## Required work
From the line containing "Task: Sort by the Date Created column header" down to the last line of the data, output each line word for word and include nothing else.

Exercise data below:

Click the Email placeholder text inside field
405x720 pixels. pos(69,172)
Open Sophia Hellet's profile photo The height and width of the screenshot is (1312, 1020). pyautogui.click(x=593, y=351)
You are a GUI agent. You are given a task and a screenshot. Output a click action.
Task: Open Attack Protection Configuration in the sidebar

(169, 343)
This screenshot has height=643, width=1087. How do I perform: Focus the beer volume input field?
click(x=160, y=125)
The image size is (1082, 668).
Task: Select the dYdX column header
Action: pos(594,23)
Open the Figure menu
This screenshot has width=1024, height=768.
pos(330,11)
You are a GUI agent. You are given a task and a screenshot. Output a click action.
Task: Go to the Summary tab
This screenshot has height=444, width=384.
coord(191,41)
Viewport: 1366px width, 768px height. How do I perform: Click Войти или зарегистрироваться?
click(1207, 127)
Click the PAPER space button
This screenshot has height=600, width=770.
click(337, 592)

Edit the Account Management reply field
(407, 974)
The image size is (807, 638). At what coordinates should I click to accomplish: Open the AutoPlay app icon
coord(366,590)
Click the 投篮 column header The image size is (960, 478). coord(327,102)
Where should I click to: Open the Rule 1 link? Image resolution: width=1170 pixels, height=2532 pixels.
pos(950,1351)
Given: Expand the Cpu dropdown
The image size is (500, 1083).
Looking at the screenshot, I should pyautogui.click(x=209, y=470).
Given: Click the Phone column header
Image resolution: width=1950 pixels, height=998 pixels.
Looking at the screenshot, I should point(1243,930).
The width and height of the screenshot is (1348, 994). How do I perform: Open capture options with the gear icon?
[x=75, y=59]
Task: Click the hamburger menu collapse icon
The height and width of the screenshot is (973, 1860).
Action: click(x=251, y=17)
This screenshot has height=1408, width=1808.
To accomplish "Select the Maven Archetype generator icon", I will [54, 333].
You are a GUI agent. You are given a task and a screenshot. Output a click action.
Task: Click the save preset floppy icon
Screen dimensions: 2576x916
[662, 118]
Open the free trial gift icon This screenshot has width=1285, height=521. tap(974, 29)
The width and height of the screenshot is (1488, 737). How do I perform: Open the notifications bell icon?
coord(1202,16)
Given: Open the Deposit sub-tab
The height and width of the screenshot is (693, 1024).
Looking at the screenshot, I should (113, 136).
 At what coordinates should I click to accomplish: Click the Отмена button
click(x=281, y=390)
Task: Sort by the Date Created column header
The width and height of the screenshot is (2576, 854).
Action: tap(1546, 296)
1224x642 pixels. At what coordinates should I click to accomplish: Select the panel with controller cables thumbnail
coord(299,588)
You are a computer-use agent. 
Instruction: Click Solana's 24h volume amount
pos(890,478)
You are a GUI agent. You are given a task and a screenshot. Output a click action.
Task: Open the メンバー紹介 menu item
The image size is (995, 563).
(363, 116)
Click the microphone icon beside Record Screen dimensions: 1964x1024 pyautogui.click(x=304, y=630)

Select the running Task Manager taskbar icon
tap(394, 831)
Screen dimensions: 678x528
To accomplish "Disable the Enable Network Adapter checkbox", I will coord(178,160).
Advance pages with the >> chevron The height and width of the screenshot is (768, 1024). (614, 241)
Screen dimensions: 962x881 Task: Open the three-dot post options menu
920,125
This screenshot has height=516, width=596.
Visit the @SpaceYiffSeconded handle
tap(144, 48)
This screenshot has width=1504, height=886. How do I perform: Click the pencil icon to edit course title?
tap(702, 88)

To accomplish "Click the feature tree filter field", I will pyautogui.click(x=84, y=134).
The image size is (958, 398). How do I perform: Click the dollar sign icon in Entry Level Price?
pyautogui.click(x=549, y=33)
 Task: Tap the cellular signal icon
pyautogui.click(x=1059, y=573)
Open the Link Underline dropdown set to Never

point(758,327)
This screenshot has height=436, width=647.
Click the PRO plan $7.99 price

End of Exercise data.

## Result of the task
Task: Sort by the Date Created column header
The width and height of the screenshot is (2576, 854).
Action: tap(1546, 296)
1224x642 pixels. At what coordinates should I click to accomplish: Select the panel with controller cables thumbnail
coord(299,588)
You are a computer-use agent. 
Instruction: Click Solana's 24h volume amount
pos(890,478)
You are a GUI agent. You are given a task and a screenshot. Output a click action.
Task: Open the メンバー紹介 menu item
The image size is (995, 563).
(363, 116)
Click the microphone icon beside Record Screen dimensions: 1964x1024 pyautogui.click(x=304, y=630)

Select the running Task Manager taskbar icon
tap(394, 831)
Screen dimensions: 678x528
To accomplish "Disable the Enable Network Adapter checkbox", I will coord(178,160).
Advance pages with the >> chevron The height and width of the screenshot is (768, 1024). (614, 241)
Screen dimensions: 962x881 Task: Open the three-dot post options menu
920,125
This screenshot has height=516, width=596.
Visit the @SpaceYiffSeconded handle
tap(144, 48)
This screenshot has width=1504, height=886. How do I perform: Click the pencil icon to edit course title?
tap(702, 88)

To accomplish "Click the feature tree filter field", I will pyautogui.click(x=84, y=134).
The image size is (958, 398). How do I perform: Click the dollar sign icon in Entry Level Price?
pyautogui.click(x=549, y=33)
 Task: Tap the cellular signal icon
pyautogui.click(x=1059, y=573)
Open the Link Underline dropdown set to Never

point(758,327)
This screenshot has height=436, width=647.
Click the PRO plan $7.99 price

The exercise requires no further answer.